Llevaban tanto tiempo aguardando la llegada de la primavera que cuando por fin se produjo no supieron identificarla. Siempre sucedía lo mismo, con todo orden de cosas. Aquellos hombres y mujeres vivían proyectando en el tiempo, persiguiendo y ansiando una vida que no se parecía en nada a la suya, que no tenía nada que ver con la que en realidad tenían, con la que habían llevado siempre. Era una especie de mecanismo de defensa. Construían y proyectaban -me imagino que de forma involuntaria, pero quién sabe- todo aquello que les gustaría ser, que de algún modo podrían ser o que sencillamente serían (si las cosas no fueran como son, claro), para no tener que hacerse cargo de lo que en realidad eran. Sus vidas, plagadas de propósitos de enmienda, de planes perfectos, de segundas y terceras oportunidades, eran siempre mejores mañana. Así les resultaba más fácil continuar, seguir hacia adelante. Era la única manera que conocían de hacerlo.

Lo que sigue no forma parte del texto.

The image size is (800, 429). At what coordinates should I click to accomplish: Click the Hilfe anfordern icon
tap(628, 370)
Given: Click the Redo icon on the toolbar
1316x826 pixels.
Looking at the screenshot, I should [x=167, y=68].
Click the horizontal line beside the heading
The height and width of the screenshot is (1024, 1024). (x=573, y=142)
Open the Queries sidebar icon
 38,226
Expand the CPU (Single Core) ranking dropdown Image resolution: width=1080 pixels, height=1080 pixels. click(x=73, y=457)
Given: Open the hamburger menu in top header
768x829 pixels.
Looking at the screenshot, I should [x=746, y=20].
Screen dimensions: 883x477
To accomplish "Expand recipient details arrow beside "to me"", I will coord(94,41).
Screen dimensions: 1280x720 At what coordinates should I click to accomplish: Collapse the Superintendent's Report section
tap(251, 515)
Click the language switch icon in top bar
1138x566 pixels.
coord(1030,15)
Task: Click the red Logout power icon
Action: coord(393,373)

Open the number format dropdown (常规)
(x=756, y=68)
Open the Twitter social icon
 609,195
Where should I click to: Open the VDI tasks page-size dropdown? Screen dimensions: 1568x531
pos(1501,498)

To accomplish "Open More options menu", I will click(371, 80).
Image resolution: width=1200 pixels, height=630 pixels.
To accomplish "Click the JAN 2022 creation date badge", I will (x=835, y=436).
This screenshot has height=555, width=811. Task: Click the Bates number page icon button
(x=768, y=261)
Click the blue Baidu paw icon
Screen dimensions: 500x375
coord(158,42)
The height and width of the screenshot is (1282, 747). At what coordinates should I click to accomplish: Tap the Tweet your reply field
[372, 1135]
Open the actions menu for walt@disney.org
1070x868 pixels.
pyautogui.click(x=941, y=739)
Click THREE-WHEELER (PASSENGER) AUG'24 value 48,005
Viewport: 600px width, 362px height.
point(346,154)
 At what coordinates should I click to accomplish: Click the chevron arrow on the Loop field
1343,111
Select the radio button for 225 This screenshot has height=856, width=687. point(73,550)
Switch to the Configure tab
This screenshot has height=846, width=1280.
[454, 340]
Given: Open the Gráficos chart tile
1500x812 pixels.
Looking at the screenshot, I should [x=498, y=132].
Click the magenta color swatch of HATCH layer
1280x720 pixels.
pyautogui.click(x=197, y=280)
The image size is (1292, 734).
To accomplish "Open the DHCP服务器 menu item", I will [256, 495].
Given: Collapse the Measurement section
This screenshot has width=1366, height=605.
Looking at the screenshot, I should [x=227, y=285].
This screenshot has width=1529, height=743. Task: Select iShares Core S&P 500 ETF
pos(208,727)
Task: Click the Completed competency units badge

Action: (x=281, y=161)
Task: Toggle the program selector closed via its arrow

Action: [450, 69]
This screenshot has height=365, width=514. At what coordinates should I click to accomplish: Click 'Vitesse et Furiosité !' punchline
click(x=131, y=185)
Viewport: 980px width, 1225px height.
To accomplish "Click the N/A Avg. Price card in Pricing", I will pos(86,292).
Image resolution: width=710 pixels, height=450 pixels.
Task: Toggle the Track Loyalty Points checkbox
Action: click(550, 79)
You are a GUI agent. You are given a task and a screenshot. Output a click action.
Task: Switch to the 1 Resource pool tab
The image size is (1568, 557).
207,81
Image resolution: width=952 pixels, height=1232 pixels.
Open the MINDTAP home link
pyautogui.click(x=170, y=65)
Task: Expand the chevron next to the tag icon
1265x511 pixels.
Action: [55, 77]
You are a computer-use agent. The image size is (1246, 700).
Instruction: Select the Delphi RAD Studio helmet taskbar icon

Seguramente también la más sana.

Lo hacían así, de ese modo, porque sabían perfectamente que volver la vista atrás no serviría de nada, porque atrás, más atrás, no había nada. Nada que recordar y nada que defender (como si el simple acto de recordar no fuera ya, por sí mismo, un implacable ejercicio de defensa). Más atrás (es decir, antes) de aquella espera interminable, de aquel obligado ejercicio de paciencia, de aquella primavera ficticia vivida por adelantado tantas veces, de aquella cotidiana construcción de un mañana hipotético, inventado o improbable, había solo un vacío imposible de llenar. Y ese espacio vacío en el que no habían tenido cabida ni siquiera ellos mismos, lo llenaban siempre de futuro. Aceptaban como propia una vida más o menos digna, más o menos vivible, más o menos probable, la moldeaban a su antojo y después la evocaban o la olvidaban, según el caso. Y sentían, como todos, una vez concluido el pesado proceso, una nostalgia tremenda. La nostalgia, en su caso, de un futuro imposible al que no paraban de regresar. Sus pasados, borrados o borrosos, no admitían, después de todo, más opción que la de avanzar.

Los más viejos habían logrado desarrollar con el tiempo una técnica mucho más depurada. Habían imaginado durante tantos años tantas vidas posibles, habían inventado tantos futuros distintos, que les costaba mucho menos regresar, cada vez que lo necesitaban, a esos momentos de fabricada felicidad. Los más jóvenes, en cambio, los que habían muerto menos veces, todavía tendían a pensar, en ocasiones, que el futuro no tenía por qué ser solo una construcción mental. Que también podía ir con ellos. Que todavía se podía elegir, intentar. Se trataba, supongo, de una bravuconería propia de la edad.

Con la primavera llegó el deshielo del Neris, congelado durante todo el invierno, pero bajo la gruesa capa que durante tantos meses había conferido a aquel río su aspecto sólido, no quedó más que un manto inabarcable de agua fría. Todos se marcharon. Y todos volvieron después, cuando los días comenzaron a hacerse de nuevo cada vez más cortos y las noches cada vez más frías, a sus cuarteles de invierno a esperar la primavera. A fantasear con otras vidas posibles, arrebatadas, y con otros futuros improbables o imposibles que poder recordar, llegado el momento, con nostalgia. Llenos de vida. Rotos de esperanza.